SUMMARY OF THE INVENTION

A digital color clock for displaying time of day comprises:

• • (a) a housing comprising a front face;
  • (b) a controller capable of generating time-keeping signals comprising an hours signal, a minutes signal and a seconds signal; and
  • (c) a time display comprising six illuminated Color Outputs on the housing front face, a first of the Color Outputs receiving the hours signal to display a color representing a tens digit of hours, a second of the Color Outputs receiving the hours signal to display a color representing a ones digit of hours, a third of the Color Outputs receiving the minutes signal to display a color representing a tens digit in minutes, a fourth of the Color Outputs receiving the minutes signal to display a color representing a ones digit in minutes, a fifth of the Color Outputs receiving the seconds signal to display a color representing a tens digit in seconds, and a sixth of the Color Outputs receiving the seconds signal to display a color representing a ones digit in seconds.
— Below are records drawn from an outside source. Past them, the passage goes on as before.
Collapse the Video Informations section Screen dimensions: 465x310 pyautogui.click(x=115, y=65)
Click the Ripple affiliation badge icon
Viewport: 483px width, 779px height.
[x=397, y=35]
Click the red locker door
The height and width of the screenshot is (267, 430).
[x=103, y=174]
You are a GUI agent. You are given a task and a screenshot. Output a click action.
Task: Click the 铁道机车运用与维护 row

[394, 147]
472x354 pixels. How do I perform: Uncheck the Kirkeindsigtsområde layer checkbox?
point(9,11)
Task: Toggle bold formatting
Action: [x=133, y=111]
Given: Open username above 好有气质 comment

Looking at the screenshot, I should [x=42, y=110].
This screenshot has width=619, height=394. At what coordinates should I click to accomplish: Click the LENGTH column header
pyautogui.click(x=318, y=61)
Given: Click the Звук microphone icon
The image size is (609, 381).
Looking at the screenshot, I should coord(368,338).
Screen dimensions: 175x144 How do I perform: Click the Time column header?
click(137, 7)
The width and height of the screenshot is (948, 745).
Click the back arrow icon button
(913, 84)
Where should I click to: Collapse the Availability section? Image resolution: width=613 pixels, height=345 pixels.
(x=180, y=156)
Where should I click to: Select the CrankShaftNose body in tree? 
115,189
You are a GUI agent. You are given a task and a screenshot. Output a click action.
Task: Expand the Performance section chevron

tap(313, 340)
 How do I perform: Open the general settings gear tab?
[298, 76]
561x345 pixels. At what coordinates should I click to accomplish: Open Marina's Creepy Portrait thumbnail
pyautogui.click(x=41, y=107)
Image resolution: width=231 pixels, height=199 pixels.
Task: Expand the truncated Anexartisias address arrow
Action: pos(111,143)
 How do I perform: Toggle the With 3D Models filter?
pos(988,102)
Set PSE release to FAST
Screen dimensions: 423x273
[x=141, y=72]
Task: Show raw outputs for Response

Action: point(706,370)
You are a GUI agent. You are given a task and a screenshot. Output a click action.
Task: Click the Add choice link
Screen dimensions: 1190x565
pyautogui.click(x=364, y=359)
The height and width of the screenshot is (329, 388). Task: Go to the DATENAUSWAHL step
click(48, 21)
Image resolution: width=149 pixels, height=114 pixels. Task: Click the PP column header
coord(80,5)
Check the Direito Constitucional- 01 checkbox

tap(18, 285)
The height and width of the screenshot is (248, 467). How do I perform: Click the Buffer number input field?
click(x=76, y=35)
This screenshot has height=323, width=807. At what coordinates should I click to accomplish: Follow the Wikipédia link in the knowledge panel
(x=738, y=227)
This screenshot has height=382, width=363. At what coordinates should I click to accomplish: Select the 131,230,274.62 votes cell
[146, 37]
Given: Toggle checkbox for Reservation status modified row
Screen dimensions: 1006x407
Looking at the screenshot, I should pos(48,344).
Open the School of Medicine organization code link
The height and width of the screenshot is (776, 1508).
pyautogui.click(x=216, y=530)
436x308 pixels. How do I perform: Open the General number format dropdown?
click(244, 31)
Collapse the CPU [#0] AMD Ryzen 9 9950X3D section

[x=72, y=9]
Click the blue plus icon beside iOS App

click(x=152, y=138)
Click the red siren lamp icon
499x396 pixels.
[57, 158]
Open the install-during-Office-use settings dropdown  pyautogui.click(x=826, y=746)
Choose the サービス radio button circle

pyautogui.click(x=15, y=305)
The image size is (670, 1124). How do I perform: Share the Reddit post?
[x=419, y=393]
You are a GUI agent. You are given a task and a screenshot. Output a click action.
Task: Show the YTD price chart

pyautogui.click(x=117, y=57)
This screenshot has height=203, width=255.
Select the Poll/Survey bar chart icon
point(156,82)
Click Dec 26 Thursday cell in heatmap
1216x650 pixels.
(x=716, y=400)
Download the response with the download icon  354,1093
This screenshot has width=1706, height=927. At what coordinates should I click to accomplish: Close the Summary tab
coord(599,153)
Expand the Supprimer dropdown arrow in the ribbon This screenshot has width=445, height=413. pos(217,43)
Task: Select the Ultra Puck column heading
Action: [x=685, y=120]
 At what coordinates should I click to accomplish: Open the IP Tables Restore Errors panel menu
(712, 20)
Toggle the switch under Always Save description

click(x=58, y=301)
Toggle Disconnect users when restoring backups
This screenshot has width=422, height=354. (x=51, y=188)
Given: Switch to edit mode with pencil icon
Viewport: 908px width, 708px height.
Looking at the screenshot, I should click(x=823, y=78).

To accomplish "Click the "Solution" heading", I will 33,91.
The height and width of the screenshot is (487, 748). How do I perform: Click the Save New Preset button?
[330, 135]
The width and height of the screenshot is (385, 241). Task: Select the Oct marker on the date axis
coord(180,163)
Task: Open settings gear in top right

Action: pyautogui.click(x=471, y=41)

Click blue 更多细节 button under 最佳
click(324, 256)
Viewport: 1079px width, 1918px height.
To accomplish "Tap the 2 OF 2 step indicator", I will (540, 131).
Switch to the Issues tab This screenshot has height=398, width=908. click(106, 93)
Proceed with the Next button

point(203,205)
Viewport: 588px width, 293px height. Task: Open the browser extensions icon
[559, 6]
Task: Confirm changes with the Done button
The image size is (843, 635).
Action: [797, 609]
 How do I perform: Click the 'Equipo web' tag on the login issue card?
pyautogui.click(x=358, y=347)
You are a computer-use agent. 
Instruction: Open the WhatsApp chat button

In one embodiment, the digital color clock can further comprise:

• • (d) a controller capable of generating a date signal comprising a day signal, a month signal and a year signal; and
  • (e) a date display comprising six illuminated date Color Outputs located on the housing front face, a first of the date Color Outputs receiving the day signal to display a color representing a tens digit of the day in the date, a second of the date Color Outputs receiving the day signal to display a color representing a ones digit of the day in the date, a third of the date Color Outputs receiving the month signal to display a color representing a tens digit of the month in the date, a fourth of the date Color Outputs receiving the month signal to display a color representing a ones digit of the month in the date, a fifth of the date Color Outputs receiving the year signal to display a color representing a tens digit of the year in the date, a sixth of the date Color Outputs receiving the year signal to display a color representing a ones digit of the year in the date.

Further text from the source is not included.